Harry Wilson, CEO, Maeva Group, spoke to the team of “Squawk Box” on CNBC about the General Motors Company (NYSE:GM) recall crisis and what he thinks about the economic recovery, high regulation and tax regime.
Wilson feels Mary Barra, CEO of General Motors Company (NYSE:GM), has handled the recall crisis well, even though it all happened before her tenure. Wilson, who was part of the U.S. auto task force that helped restructure General Motors Company (NYSE:GM) in 2009 during its insolvency, said that no on one in the auto task force or senior management was aware at that time of the defective ignition switches that led to the crisis.
Talking about Mary Barra’s leadership, he said, “Mary was both the face of the company and an empathetic person, and had to take responsibility and which she did.” General Motors Company (NYSE:GM) have done their best with regard to the recall, not just in an attempt to salvage the past, but also as it was the right thing to do, he added.
Moving to the macro economic situation, Wilson thinks that the level of regulation in the U.S. is higher than ever.
“Economy is pretty mediocre — it is two and half-ish growth, plus or minus.

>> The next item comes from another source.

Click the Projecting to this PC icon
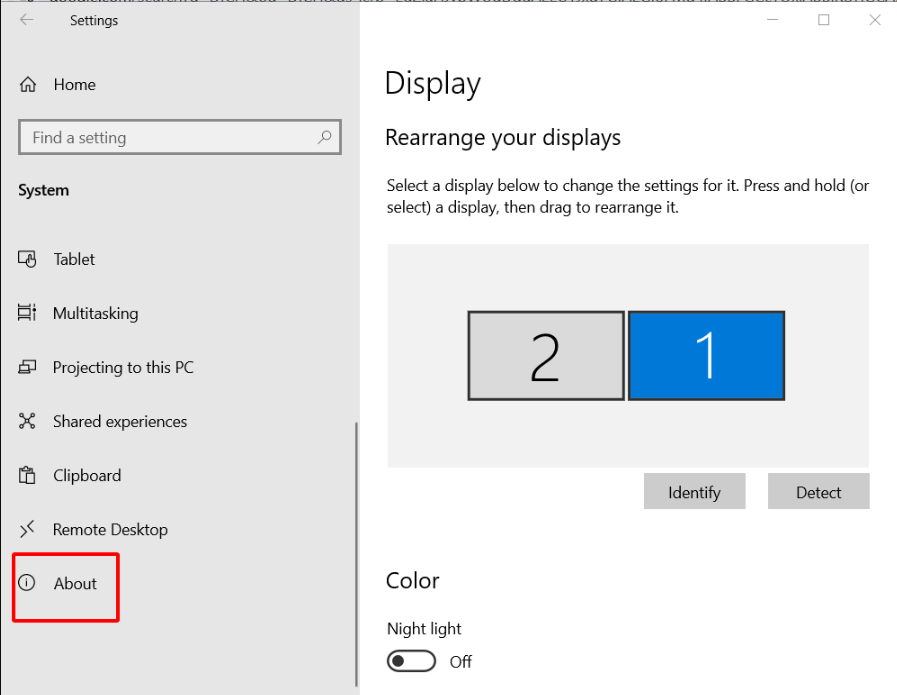The height and width of the screenshot is (695, 897). (x=28, y=367)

It is off the worst recession in the last seventy years. And so to take credit for the cyclical rebound, which I think some good things were done by the government at the trough of the recession, but to take full credit for that and say that people have no right to complain, I think is wrong,” he said.
On the economic recovery, he feels that reaching three percent growth in five and half years is fine, but the level of work done in that period is mediocre.
He also added that a high tax culture was unyielding, and would only lead to corporations exiting the country as was experienced in the past.